As you pack your bags for a summer getaway to the beach, you might want to throw in a book (or two or three) to help cultivate your leadership acumen. I’ve had the chance to read several that I think you will find provocative, practical, and enjoyable.
Trapped Under the Sea: One Engineering Marvel, Five Men, and a Disaster Ten Miles into the Darkness (Random House, 2014), by Neil Swidey, reads like a novel but tells the compelling true story of the final stages of the Boston Harbor clean up, one of the most ambitious public works projects ever undertaken. A tunnel almost 10 miles long was built to take treated sewage out to sea were it could be released through 55 staggered pipes. The challenge? During construction, each of those 55 pipes was closed with a seal that had to be removed by hand as the final step in construction. This job, which had never been done before, fell to a team of divers using an untested air supply system in conditions so remote they might as well have been on the moon. Swidey explores how individuals and organizations calculate risk, the ways that time and financial pressure influence decision making, and how the combination of ego and ignorance can lead to disaster. Ultimately, it’s a story of extraordinary bravery, professional pride, and the commitment of team members to one another.
If you plan to sit on the sand and look for signs of rising sea levels, you should pick up The Collaboration Economy: How to Meet Business, Social, and Environmental Needs and Gain Competitive Advantage (Wiley, 2013), by Eric Lowitt. The author, a thinker steeped in the rigor of traditional strategy, sees the challenge of operating a business in a turbulent world as a rich source of opportunity for companies open to collaborating with customers, suppliers, NGOs, and even rivals. The leaders of some major firms agree with him that the world’s big problems need to be solved and those that do so will be rewarded. Lowitt has co-written each chapter with a senior executive who has a practical story to share—from companies including Coca-Cola, Unilever, and Nestle Waters North America—so this is no theoretical treatise. The insights and examples will stimulate your thinking and can serve as a springboard for innovation in your organization. It seems clear to me that we are reaching a tipping point with regard to recognizing that corporations must consider their social and environmental impact; The Collaboration Economy provides sound economic and strategic reasoning for joining the movement.

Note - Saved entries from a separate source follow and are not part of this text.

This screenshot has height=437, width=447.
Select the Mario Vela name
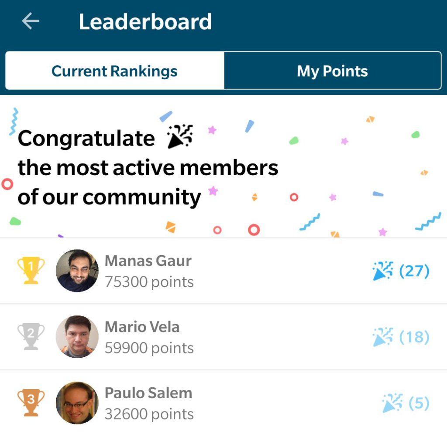(142, 327)
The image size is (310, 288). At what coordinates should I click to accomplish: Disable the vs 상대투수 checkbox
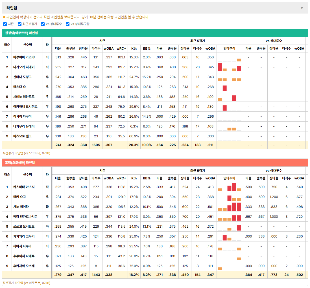point(43,24)
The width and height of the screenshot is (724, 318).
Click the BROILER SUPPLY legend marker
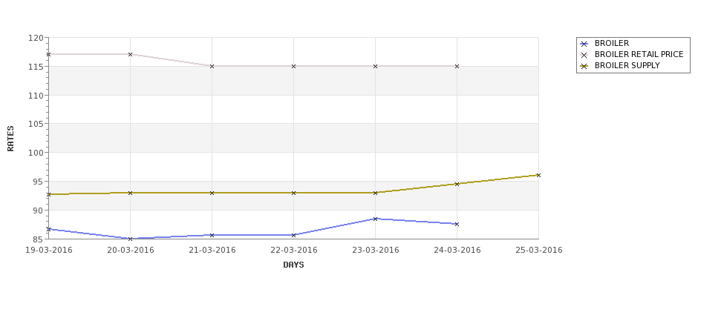tap(584, 66)
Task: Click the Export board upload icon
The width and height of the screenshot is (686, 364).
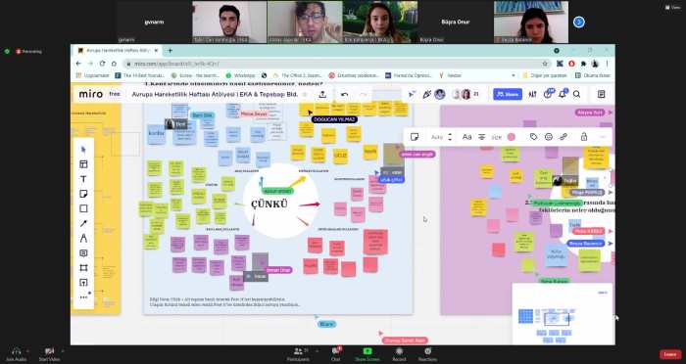Action: (322, 94)
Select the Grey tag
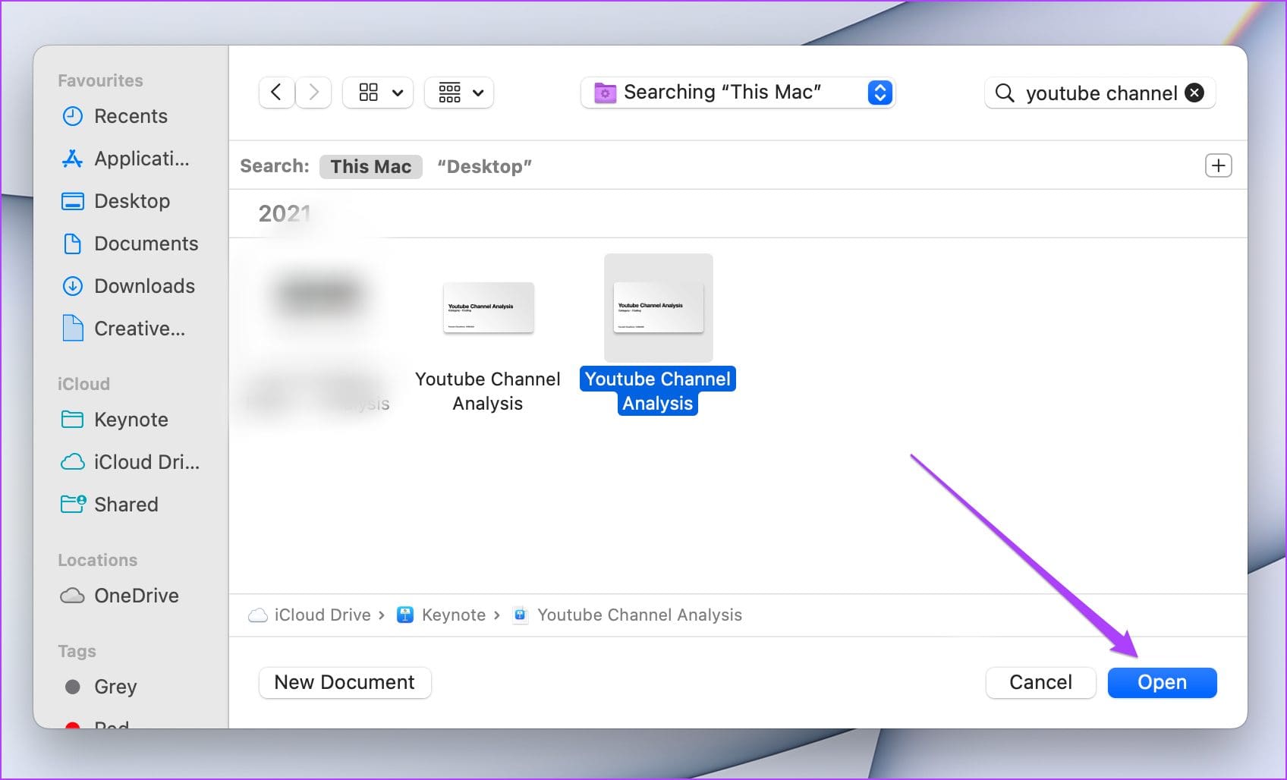The width and height of the screenshot is (1287, 780). 114,687
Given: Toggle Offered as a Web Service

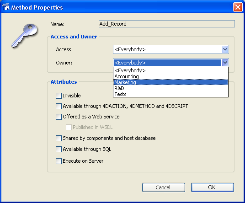Looking at the screenshot, I should [x=59, y=117].
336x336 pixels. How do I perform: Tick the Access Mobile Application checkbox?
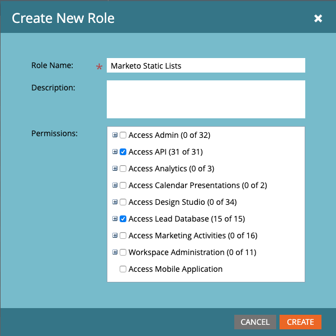point(123,269)
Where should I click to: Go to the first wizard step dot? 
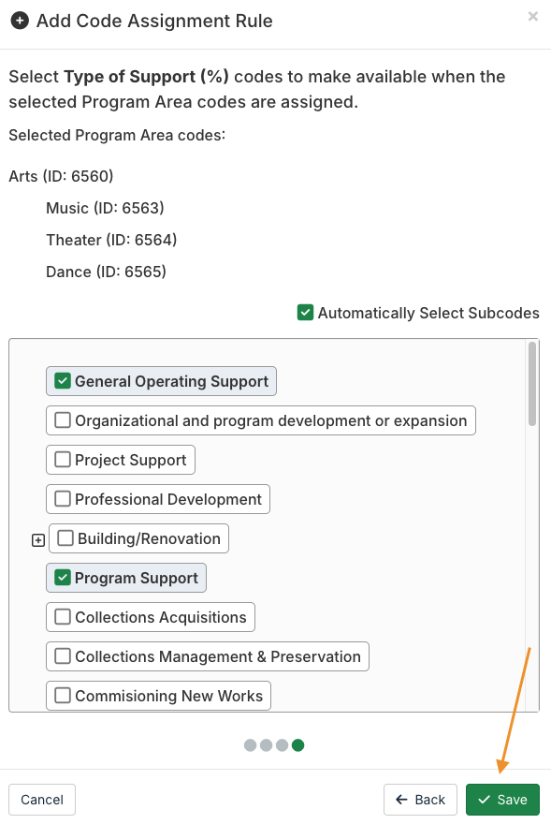pos(250,745)
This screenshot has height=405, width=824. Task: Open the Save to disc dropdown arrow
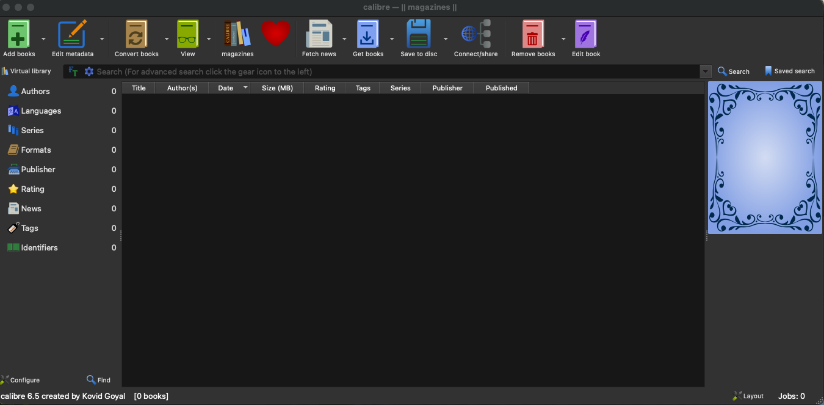click(x=446, y=39)
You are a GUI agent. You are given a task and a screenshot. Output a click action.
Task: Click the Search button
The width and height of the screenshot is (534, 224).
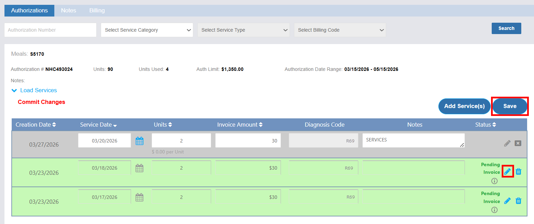(x=506, y=28)
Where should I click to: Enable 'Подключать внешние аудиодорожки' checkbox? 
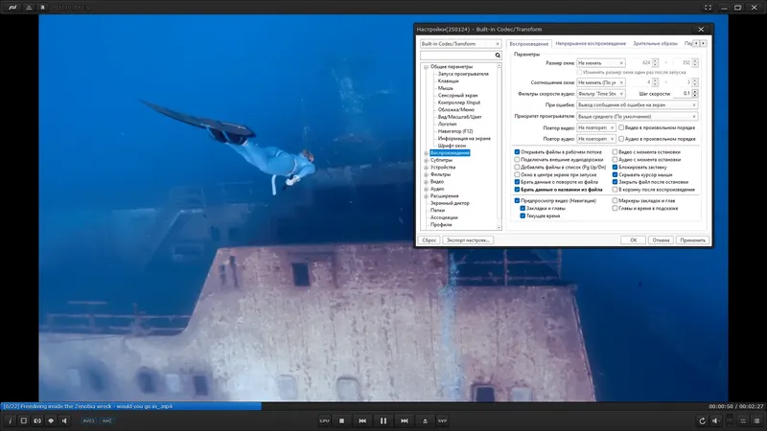click(518, 159)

The world’s big problems need to be solved and those firms that do so will be rewarded.
As a leader, a big part of your daily job is to persuade and influence people. You must take input from others as you craft a compelling vision and catalyze a winning strategy. This is where Nick Morgan’s Power Cues: The Subtle Science of Leading Groups, Persuading Others, and Maximizing Your Personal Impact (Harvard Business Review Press, 2014) comes in handy. Morgan, a communications and speech coach, has been a lifelong student of verbal and nonverbal communication. It is the critical nonverbal elements—from speaking with others using both vocal and physical cues to reading their emotional indicators—that are featured in this volume. Mastering seven power cues leads to what Morgan calls “radical authenticity,” a state where you project your best self and have the greatest impact. This isn’t self-help hocus pocus: Morgan explores the neuroscience and psychological underpinnings of our behaviors and offers pathways to incorporating this understanding into more effective daily communications with colleagues, customers, the board, and even your kids.

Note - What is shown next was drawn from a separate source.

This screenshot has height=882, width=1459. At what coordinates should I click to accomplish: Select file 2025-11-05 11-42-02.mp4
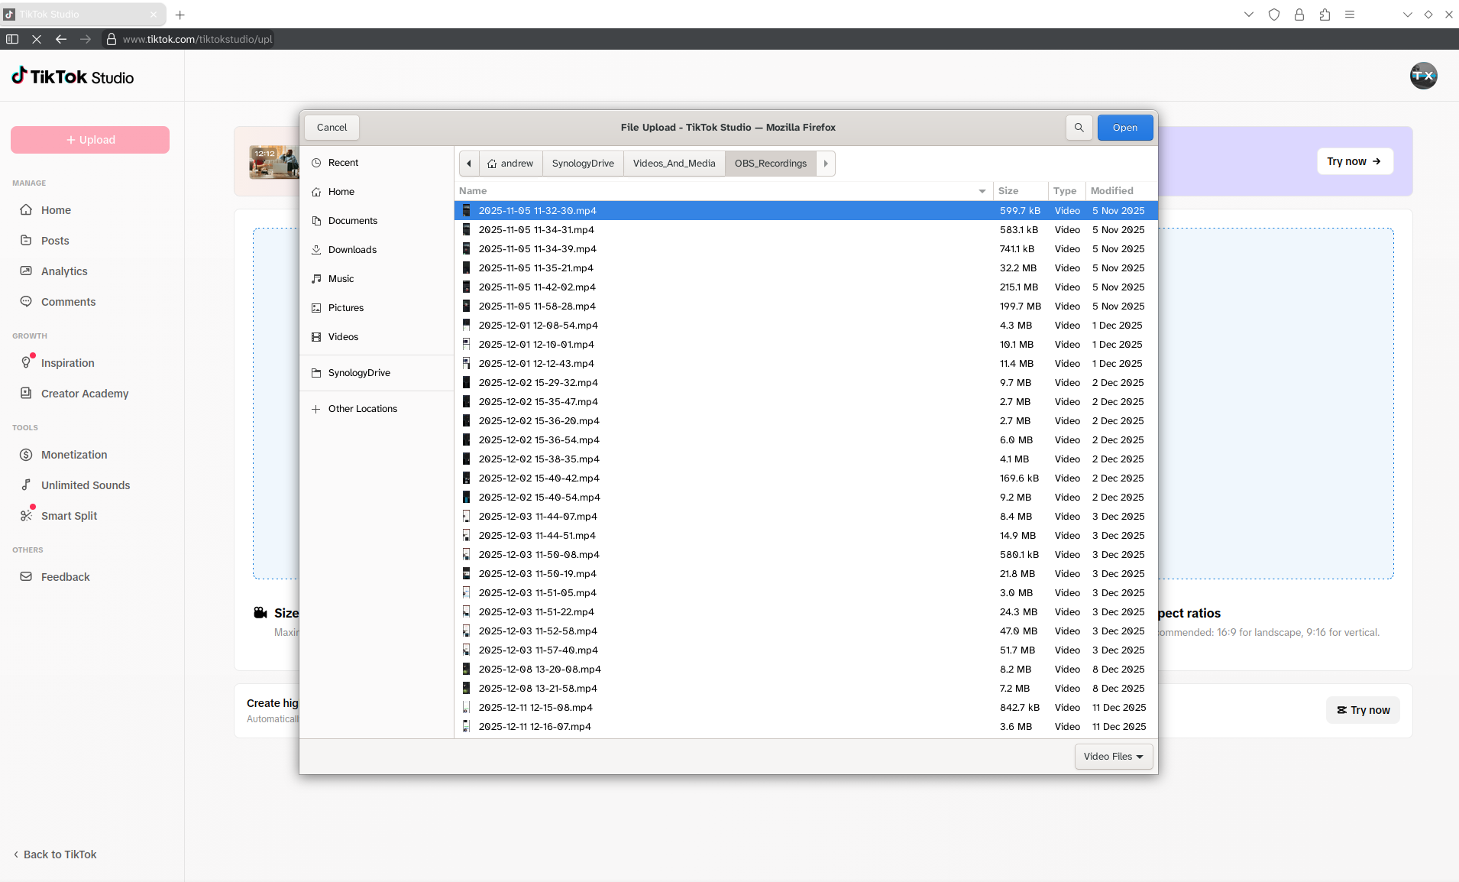537,287
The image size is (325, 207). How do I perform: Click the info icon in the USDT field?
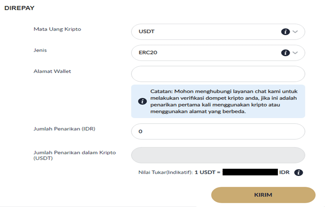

There is an increasing recognition that people are critical to differentiating organizations and creating competitive advantage. This is the culture-eats-strategy-for-lunch (or breakfast if you are a Drucker purist) argument. In The Soft Edge: Where Great Companies Find Lasting Success (Jossey-Bass, 2014), Fortune publisher Rich Karlgaard has distilled a version of this into what he calls “the soft edge”—as compared to strategy and execution, the “hard” components of success. He has identified five values-based variables that comprise the soft edge—trust, smarts, teamwork, taste, and story, and developed an engaging framework populated with a compelling assortment of real-life examples from organizations such as FedEx, the Mayo Clinic, and Specialized Bicycles. Some of these stories may be familiar to you, but they are nicely woven together to make Karlgaard’s larger point: Companies that succeed over the long term have mastered the variables of the soft edge in addition to strategy and execution. The hard truth made clear in this book is that soft matters—a lot.
As for what’s up next on my personal reading list, this summer marks significant anniversaries in events from the civil rights movement and the beginning of World War I, so I’m turning to history—namely Peneil Joseph’s biography, Stokely: A Life (Basic Civitas Books, 2014) and Max Hastings’ Catastrophe 1914: Europe Goes to War (Knopf, 2013). I hope that delving into each of these periods will give me a greater understanding of where the United States is today as a nation, where we are as a global community, and where we’re heading. Each period is rich with characters and events that are glossed over in history classes and bestsellers; I couldn’t ask for a better time machine than my beach chair, to travel back at a leisurely pace to glean their significance for our current leadership challenges.